Streamlining athenahealth BCBS Illinois Prior Authorization Automation

Klivira delivers comprehensive athenahealth BCBS Illinois prior authorization automation, tackling the complexities of payer-rule churn and reducing staff time spent on portal logins.

Revenue cycle leaders and prior authorization coordinators at ambulatory practices and physician groups utilizing athenahealth face unique challenges when navigating BCBS Illinois's prior authorization requirements. Manual workflows drain staff resources, introduce delays, and contribute to claim denials.
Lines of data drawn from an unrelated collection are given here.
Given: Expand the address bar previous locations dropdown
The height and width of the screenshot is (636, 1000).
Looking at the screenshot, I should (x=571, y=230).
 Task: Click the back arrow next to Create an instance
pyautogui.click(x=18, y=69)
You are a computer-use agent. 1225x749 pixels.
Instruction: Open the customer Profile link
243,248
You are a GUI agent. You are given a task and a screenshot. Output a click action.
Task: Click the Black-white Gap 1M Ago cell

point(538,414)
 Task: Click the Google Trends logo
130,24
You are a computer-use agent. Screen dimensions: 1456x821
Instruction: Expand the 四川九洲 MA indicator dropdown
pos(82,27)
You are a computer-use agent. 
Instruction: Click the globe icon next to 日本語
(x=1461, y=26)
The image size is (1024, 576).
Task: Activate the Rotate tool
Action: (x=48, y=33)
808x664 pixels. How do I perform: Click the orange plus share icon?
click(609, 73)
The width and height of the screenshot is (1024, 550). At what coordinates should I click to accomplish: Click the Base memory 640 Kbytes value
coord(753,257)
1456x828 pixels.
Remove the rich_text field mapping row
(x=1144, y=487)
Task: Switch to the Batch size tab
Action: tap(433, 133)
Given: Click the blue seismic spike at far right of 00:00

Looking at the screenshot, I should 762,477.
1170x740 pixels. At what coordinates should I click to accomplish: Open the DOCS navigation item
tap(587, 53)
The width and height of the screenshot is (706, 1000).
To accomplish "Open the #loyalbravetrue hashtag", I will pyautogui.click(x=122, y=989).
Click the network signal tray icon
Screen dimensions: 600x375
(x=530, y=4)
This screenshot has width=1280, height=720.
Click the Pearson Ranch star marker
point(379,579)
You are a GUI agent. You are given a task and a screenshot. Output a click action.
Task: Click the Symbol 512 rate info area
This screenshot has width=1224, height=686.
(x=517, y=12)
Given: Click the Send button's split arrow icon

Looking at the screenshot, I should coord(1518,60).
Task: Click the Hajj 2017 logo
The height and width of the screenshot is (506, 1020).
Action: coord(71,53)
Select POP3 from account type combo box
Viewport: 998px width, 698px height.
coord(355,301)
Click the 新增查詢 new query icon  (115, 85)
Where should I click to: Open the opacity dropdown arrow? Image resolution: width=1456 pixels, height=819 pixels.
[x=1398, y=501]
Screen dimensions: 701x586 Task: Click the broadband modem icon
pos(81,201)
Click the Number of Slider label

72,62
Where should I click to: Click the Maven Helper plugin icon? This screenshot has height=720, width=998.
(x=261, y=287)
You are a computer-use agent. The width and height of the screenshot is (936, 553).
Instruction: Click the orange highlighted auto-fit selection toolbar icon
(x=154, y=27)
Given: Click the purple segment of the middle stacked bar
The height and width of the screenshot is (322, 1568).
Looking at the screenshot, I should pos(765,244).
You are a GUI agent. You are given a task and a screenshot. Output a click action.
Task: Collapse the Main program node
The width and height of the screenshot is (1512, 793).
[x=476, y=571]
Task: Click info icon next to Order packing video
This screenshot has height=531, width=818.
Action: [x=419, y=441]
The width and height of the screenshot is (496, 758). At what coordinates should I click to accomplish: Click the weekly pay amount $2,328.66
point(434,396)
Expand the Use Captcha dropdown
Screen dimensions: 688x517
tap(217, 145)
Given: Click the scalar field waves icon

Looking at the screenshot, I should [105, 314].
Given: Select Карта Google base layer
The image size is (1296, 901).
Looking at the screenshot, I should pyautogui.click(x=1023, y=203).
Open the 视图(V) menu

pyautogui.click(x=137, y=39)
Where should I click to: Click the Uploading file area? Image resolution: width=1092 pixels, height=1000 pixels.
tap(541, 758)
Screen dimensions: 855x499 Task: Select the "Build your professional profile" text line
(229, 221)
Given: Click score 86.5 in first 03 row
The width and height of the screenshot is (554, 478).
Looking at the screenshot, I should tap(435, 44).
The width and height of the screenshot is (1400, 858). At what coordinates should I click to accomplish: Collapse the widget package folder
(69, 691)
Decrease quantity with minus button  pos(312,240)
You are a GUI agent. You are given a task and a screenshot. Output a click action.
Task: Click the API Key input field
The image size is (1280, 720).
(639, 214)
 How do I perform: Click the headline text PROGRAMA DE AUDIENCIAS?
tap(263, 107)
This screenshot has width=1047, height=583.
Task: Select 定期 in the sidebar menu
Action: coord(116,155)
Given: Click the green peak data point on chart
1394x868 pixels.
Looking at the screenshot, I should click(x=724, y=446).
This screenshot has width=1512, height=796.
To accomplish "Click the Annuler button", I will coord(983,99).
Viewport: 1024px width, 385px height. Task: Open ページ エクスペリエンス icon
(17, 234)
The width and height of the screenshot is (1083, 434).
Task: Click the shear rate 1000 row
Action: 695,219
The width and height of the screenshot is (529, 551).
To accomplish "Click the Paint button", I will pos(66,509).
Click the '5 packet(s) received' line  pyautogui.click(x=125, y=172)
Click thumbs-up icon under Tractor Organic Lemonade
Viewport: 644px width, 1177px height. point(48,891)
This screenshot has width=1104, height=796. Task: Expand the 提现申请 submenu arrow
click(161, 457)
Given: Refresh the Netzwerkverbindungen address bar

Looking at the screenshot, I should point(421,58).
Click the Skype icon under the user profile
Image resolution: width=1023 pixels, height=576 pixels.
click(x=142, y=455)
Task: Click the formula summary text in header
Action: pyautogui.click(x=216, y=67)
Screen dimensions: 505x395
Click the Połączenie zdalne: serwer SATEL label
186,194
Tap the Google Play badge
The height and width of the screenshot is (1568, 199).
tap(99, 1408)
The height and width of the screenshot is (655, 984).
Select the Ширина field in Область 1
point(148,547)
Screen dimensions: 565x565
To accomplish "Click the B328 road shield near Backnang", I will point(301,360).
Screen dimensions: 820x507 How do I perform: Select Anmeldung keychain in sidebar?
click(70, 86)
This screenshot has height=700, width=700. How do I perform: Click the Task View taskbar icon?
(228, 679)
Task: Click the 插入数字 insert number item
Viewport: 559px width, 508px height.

Klivira automates these critical processes, integrating directly with your EMR and connecting to payer channels to drive efficiency and compliance.

The athenahealth and BCBS Illinois Prior Authorization Challenge

Ambulatory practices and multi-specialty groups relying on athenahealth often contend with the time-intensive nature of prior authorizations for BCBS Illinois members. The constant churn of payer rules and the necessity for staff to repeatedly log into various payer portals represent significant operational pain points. This manual burden diverts staff from patient care and impacts revenue cycle velocity.

Seamless Integration with athenahealth for Clinical Context

Klivira integrates with athenahealth through a combination of FHIR R4 APIs and the athenahealth Marketplace, enabling a robust exchange of clinical and administrative data. Our platform leverages SMART App Launch to provide contextual access from within athenaOne, pulling patient, encounter, coverage, and service request data from the Chart and Orders activity. This ensures that all necessary clinical documentation is available to inform prior authorization submissions, with write-back capabilities for status updates and approved authorizations directly into athenaOne's Documents or Inbox.

Navigating BCBS Illinois Submission Channels

BCBS Illinois (HCSC Illinois) utilizes multiple channels for prior authorization submissions. Klivira's platform connects directly to these key pathways, including Availity Essentials and the BCBSIL provider portal for medical PAs, and supports X12 278 transactions via clearinghouses. For pharmacy prior authorizations, we integrate with Prime Therapeutics, the HCSC-affiliated PBM. This multi-channel approach ensures that authorizations are routed correctly based on benefit type and service line, including advanced imaging, cardiology, MSK, and radiation oncology.

Key Benefits for athenahealth Users with BCBSIL Members

  • Automated data extraction from athenaOne's Chart and Orders activity.
  • Intelligent routing of prior authorization requests to appropriate BCBSIL channels (Availity, BCBSIL portal, X12 278, Prime Therapeutics).
  • Reduced manual administrative burden and staff time spent on portal logins.
  • Improved accuracy of submissions through rule-based logic aligned with BCBS Illinois medical policies and clinical UM guidelines.
  • Enhanced visibility into prior authorization status directly within athenaOne's Inbox or Documents section.
  • Support for compliance considerations under regulations like CMS-0057-F for Medicare Advantage plans.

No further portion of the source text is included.